Limitations & Future Work

  • Authors acknowledge that they have not yet verified the method under dynamically irrelevant backgrounds (e.g., Distracting Control Suite), assuming internal redundancy reduction also resists dynamic distractor but without empirical proof.
  • Not yet extended to high-dimensional tasks like Humanoid; scalability is a clear future direction.
  • Observation: The method is essentially a "loss swap" and remains heavily dependent on the RSSM architecture; the cross-task generality of hyperparameters \(\alpha\) and \(\beta_{BT}\) under extreme visual distributions requires further exploration.
  • Detaching target \(e_t\) is an empirical stability trick; the theoretical cost compared to "full bidirectional gradients" has not been deeply analyzed.
  • vs. DreamerV3 (Decoder-based): DreamerV3 relies on reconstruction, which consumes capacity on backgrounds and requires pixels generation computation; R2-Dreamer removes the decoder, trains 1.59× faster, and excels in small-target tasks while staying "on par" in standard tasks.

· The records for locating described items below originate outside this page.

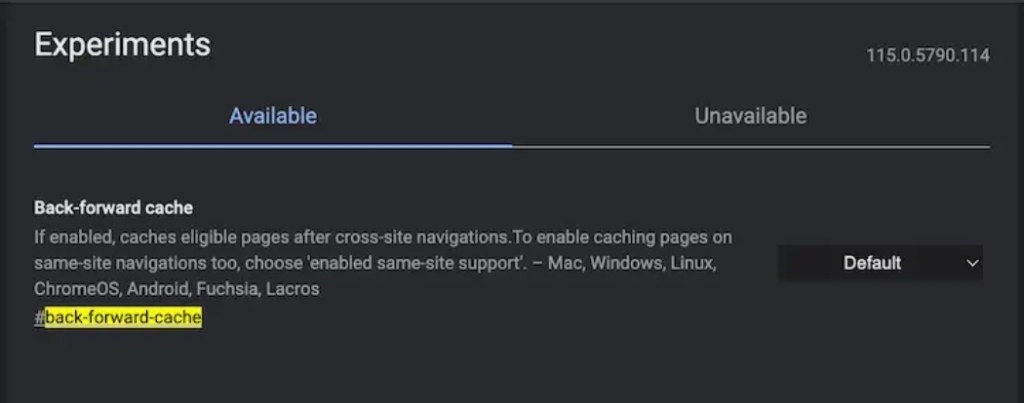Select the Back-forward cache flag title

click(113, 208)

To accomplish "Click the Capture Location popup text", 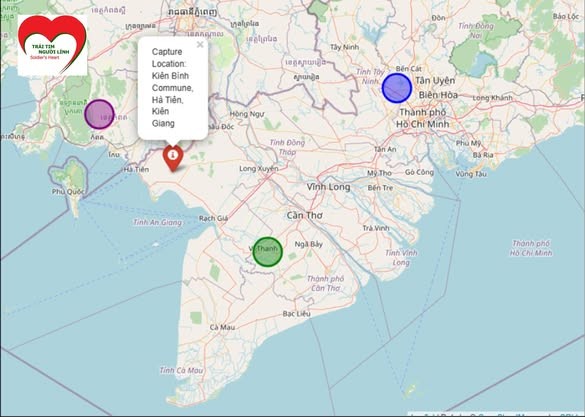I will [x=172, y=87].
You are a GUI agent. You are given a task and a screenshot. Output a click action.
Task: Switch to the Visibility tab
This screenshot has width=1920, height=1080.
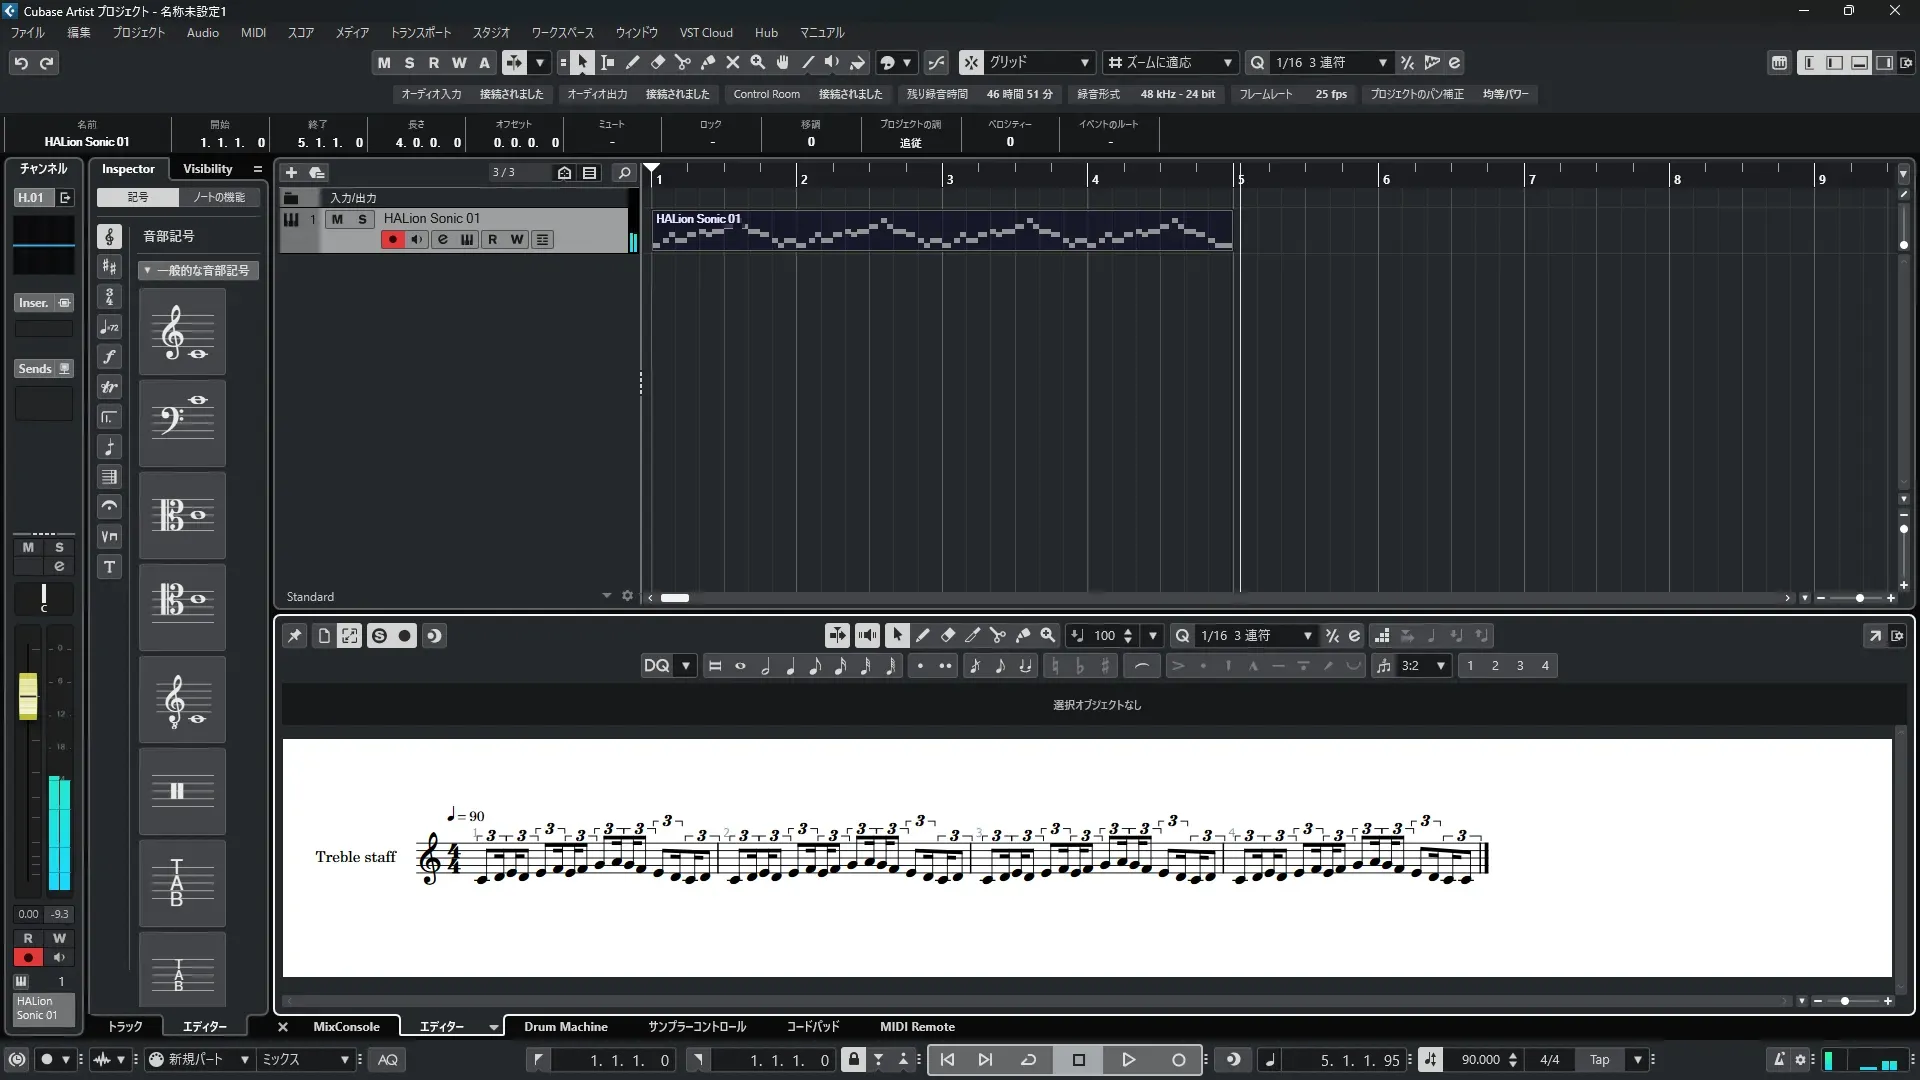pos(207,168)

  • vs. DreamerPro (Decoder-free but DA-dependent): DreamerPro uses SwAV spatial loss + EMA temporal loss and requires consistency constraints on augmented views; R2-Dreamer replaces DA with internal signal pairs, remaining stable without DA whereas DreamerPro collapses.

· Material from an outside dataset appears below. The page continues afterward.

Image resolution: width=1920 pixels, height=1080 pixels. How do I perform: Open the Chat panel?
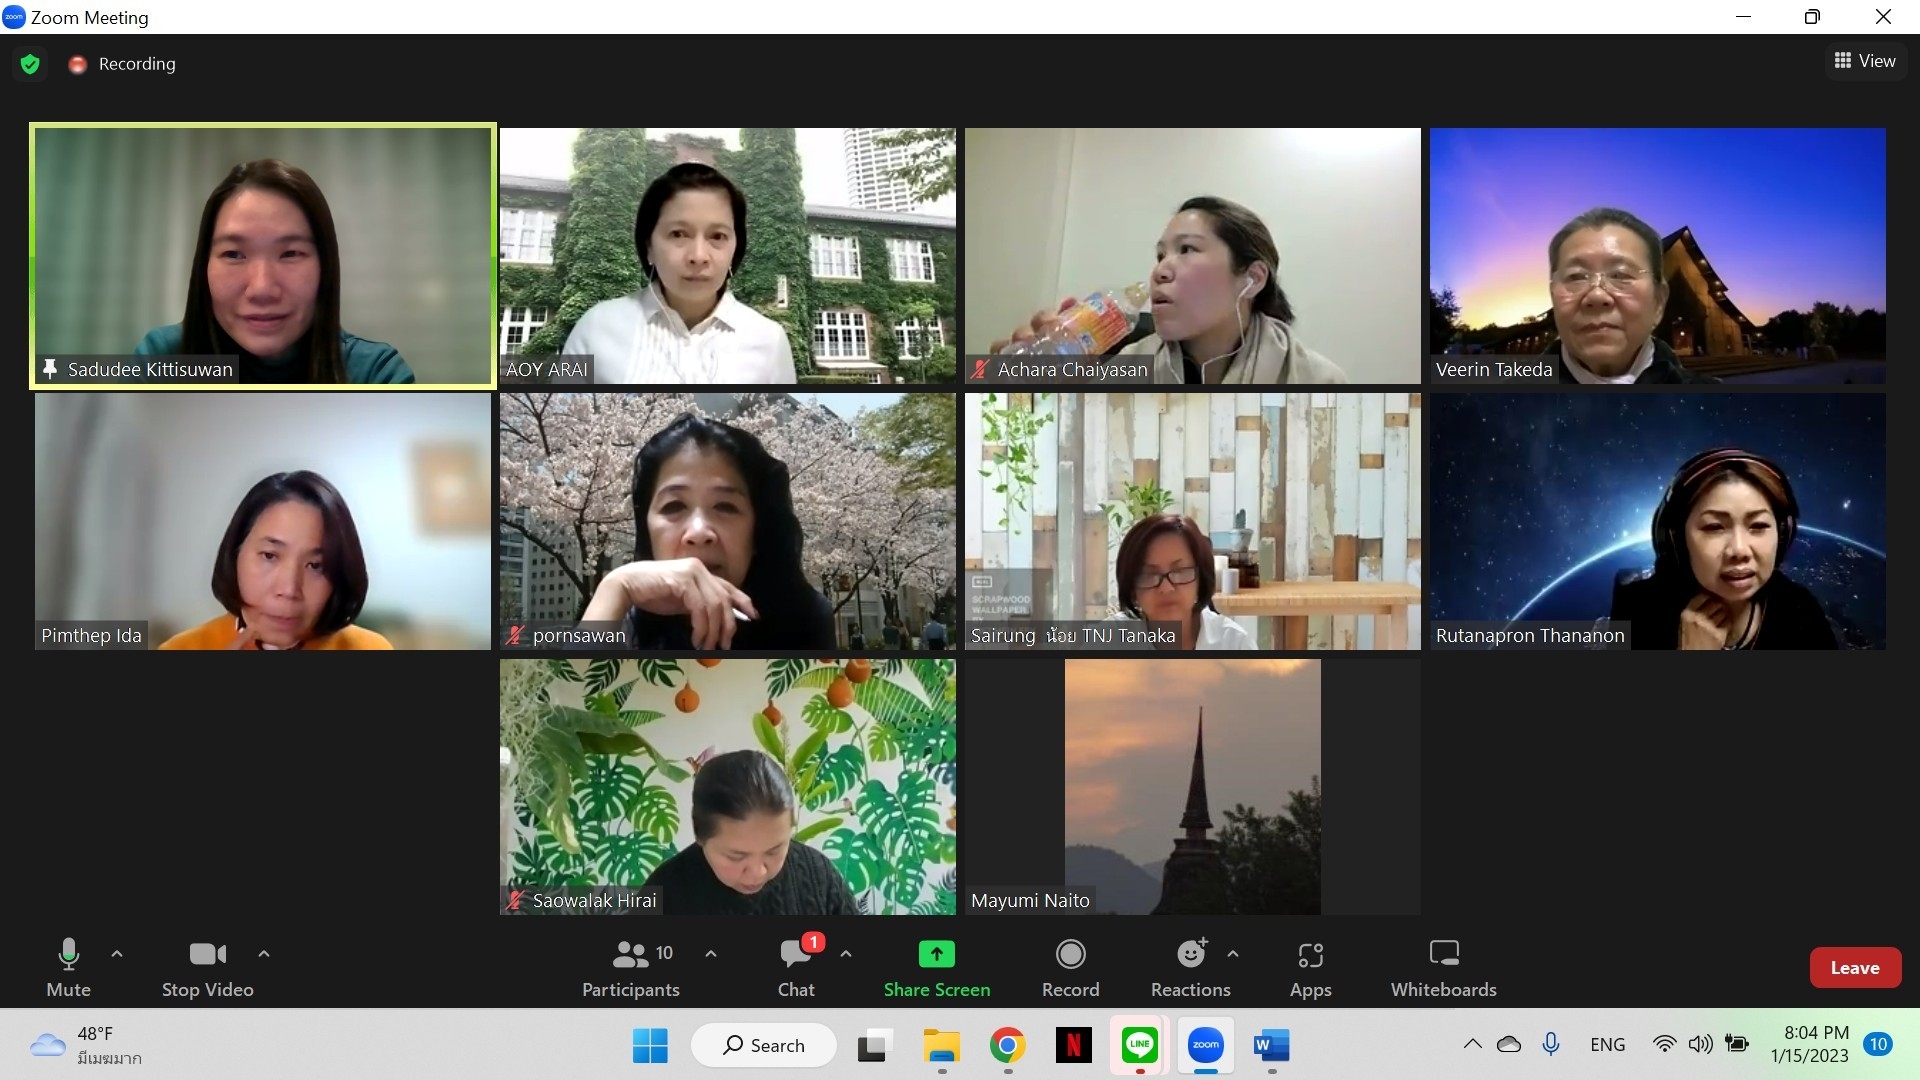coord(796,968)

  • vs. TD-MPC2: Also a decoder-free baseline using DA as an external regularizer; R2-Dreamer adopts its detach strategy for stability but completely eliminates DA via redundancy reduction.
  • vs. Dreamer-InfoNCE: Contrastive learning's performance is limited without DA; R2-Dreamer uses a non-contrastive Barlow Twins objective, which is simpler to implement and more robust to batch sizes.

Rating

  • Novelty: ⭐⭐⭐⭐ Migrating redundancy reduction from CV to RSSM representation learning and replacing DA with internal signals is a clear and theoretically grounded approach.
  • Experimental Thoroughness: ⭐⭐⭐⭐ Three major benchmarks + 6-variant ablation + saliency visualization + efficiency comparison, plus the self-developed DMC-Subtle stress test.
  • Writing Quality: ⭐⭐⭐⭐ Clear chain of logic (Motivation—Contradiction—Method); well-articulated experimental design.
  • Value: ⭐⭐⭐⭐ Provides a general and efficient new baseline for decoder-free MBRL through "DA-free internal regularization," with clear engineering significance.